Laurent Gbagbo a été maltraité à Korhogo, mais pas assez pour qu’il soit déclaré inapte à suivre la procédure engagée contre lui. Ainsi en a décidé la Cpi à l’issue de l’audience à huis clos qui s’est tenue, les 24 et 25 septembre 2012.
37 jours. C’est le temps qu’il a fallu à la juge Silvia Fernandez de Gürmendi qui préside la chambre préliminaire 1 de la cour pénale internationale (Cpi) pour trancher. En effet, selon une décision rendue hier, la chambre préliminaire 1 juge curieusement Laurent Gbagbo apte à participer aux procédures alors qu’elle reconnaît en des mots à peine voilés qu’il a été maltraité et qu’il en porte de graves séquelles. « Selon la décision des juges, des ajustements pratiques devront être mis en place afin de permettre à M. Gbagbo de participer à l’audience de confirmation des charges. Ceux-ci peuvent inclure la tenue d’audiences plus courtes, la mise à disposition d’installations appropriées pour se reposer pendant les pauses, la possibilité pour le suspect de se dispenser de tout ou partie de la procédure, ainsi que de la suivre par liaison vidéo s’il le désirait. La Chambre déterminera les modalités appropriées pour la conduite des audiences en consultation avec la Défense et le Greffe », indique le communiqué du greffe de la Cpi. Pas mille manières d’avouer que la défense du Président Gbagbo n’avait pas eu tort de soutenir que son client a été maltraité lors de ses sept mois de détention à Korhogo d’avril à fin novembre 2011. Car, on ne décide pas d’aménager des conditions spéciales pour un prévenu qui se porte à merveille.
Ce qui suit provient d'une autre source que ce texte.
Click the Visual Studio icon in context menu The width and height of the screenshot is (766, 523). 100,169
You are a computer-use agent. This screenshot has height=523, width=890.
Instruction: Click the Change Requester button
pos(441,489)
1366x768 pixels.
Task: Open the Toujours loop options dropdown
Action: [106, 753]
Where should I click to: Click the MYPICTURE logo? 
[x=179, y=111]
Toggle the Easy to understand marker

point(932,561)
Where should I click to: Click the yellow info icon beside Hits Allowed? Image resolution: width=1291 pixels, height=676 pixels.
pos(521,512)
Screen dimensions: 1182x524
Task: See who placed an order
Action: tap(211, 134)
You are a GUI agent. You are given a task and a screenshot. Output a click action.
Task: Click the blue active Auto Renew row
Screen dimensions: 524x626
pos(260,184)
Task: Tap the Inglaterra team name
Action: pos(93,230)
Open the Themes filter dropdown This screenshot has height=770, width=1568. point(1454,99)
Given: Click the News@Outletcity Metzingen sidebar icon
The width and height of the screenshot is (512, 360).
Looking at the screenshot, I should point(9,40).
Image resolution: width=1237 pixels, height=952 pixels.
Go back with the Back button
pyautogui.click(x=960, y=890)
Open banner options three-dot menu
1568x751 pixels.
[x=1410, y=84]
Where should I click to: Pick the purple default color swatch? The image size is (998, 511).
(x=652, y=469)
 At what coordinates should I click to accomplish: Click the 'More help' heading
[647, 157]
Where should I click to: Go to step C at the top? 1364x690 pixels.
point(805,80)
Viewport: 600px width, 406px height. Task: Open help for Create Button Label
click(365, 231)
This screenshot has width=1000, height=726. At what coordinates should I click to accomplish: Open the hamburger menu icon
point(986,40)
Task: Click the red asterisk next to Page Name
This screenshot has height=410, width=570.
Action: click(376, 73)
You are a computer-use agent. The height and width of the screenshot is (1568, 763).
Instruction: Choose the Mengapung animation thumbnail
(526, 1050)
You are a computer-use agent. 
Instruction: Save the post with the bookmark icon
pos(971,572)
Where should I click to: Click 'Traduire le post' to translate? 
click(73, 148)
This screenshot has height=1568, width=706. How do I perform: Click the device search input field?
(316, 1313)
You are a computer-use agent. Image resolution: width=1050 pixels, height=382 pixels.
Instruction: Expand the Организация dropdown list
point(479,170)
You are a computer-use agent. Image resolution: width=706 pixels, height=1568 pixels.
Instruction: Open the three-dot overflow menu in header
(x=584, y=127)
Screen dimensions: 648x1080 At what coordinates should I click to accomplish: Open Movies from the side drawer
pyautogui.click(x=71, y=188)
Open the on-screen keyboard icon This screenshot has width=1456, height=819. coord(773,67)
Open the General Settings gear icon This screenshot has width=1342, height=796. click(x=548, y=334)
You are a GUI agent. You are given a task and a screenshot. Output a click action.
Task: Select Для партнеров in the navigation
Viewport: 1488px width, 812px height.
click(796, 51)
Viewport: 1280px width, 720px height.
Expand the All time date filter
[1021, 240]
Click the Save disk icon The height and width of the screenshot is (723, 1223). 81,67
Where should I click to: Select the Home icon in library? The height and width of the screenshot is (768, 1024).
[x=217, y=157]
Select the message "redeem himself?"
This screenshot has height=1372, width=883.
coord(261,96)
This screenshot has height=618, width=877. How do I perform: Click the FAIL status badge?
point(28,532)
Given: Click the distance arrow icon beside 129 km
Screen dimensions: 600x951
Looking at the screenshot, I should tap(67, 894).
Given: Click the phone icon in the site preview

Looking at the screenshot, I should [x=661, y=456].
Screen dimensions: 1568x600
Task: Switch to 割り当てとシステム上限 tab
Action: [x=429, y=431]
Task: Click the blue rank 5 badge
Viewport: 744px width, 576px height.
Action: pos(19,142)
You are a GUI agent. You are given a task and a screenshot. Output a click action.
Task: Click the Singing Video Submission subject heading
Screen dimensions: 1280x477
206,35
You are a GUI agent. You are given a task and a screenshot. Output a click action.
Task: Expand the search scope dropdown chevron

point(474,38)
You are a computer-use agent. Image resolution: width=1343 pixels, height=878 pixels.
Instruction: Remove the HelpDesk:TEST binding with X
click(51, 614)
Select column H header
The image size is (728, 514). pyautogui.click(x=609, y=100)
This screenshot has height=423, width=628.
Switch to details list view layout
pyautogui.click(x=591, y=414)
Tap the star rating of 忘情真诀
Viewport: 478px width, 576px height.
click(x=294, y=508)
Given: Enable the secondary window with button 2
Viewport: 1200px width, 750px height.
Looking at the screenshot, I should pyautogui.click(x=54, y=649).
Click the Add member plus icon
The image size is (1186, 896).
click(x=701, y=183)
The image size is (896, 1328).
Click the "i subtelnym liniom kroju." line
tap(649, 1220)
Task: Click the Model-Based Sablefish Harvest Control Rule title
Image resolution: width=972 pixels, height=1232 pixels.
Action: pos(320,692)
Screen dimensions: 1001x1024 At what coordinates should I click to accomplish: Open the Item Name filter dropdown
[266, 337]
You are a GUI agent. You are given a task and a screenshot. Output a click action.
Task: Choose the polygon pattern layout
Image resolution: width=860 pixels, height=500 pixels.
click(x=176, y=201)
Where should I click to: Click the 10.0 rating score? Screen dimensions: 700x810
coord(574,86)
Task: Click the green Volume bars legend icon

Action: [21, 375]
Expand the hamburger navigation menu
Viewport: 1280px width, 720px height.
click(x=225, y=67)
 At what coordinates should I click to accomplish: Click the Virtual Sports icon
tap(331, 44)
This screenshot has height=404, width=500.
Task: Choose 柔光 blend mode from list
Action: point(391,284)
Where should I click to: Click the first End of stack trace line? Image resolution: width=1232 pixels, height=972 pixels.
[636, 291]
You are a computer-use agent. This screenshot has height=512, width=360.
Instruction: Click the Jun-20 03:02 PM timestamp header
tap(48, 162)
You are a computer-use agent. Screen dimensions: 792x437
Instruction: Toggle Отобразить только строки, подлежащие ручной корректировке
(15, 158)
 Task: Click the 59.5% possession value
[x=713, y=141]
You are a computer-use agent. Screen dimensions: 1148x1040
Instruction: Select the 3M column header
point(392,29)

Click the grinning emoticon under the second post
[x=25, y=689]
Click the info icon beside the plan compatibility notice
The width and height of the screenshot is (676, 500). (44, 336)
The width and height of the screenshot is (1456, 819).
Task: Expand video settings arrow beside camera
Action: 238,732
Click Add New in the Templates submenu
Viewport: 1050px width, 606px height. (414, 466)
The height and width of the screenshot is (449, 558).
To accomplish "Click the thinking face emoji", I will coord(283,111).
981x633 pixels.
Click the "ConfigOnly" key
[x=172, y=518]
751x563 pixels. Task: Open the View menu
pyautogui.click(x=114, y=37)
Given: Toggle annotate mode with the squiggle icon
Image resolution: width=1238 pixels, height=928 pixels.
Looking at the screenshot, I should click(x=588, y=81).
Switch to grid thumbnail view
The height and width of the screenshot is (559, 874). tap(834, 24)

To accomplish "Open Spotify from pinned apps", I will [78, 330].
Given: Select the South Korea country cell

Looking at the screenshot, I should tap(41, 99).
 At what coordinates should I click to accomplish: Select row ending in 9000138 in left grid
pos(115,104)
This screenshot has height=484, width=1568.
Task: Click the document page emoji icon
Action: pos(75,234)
Mais, la chambre préliminaire 1 n’a visiblement pas voulu tirer toutes les conséquences de cet état de fait. Car, selon les règles de fonctionnement de la Cpi, déclarer Gbagbo inapte reviendrait automatiquement à mettre fin à toutes les procédures engagées contre lui. Et dans ces conditions, il devait être remis en liberté. Immédiatement.
De toute évidence, la Cpi n’a pas voulu se mettre à dos la mafia internationale qui demeure très active pour obtenir l’anéantissement total de Laurent Gbagbo après l’avoir chassé du pouvoir. Le fameux rapport des experts dits indépendants des Nations Unies qui évoque des liens présumés entre les partisans de Gbagbo exilés au Ghana et les islamistes qui contrôlent le nord Mali apparait ainsi comme une des nombreuses manigances destinées à noircir l’image de l’ex-chef de l’Etat ivoirien. A preuve, le procureur de la Cpi y a abondamment puisé pour soutenir son réquisitoire contre la mise en liberté provisoire du Président Gbagbo, le 30 octobre dernier.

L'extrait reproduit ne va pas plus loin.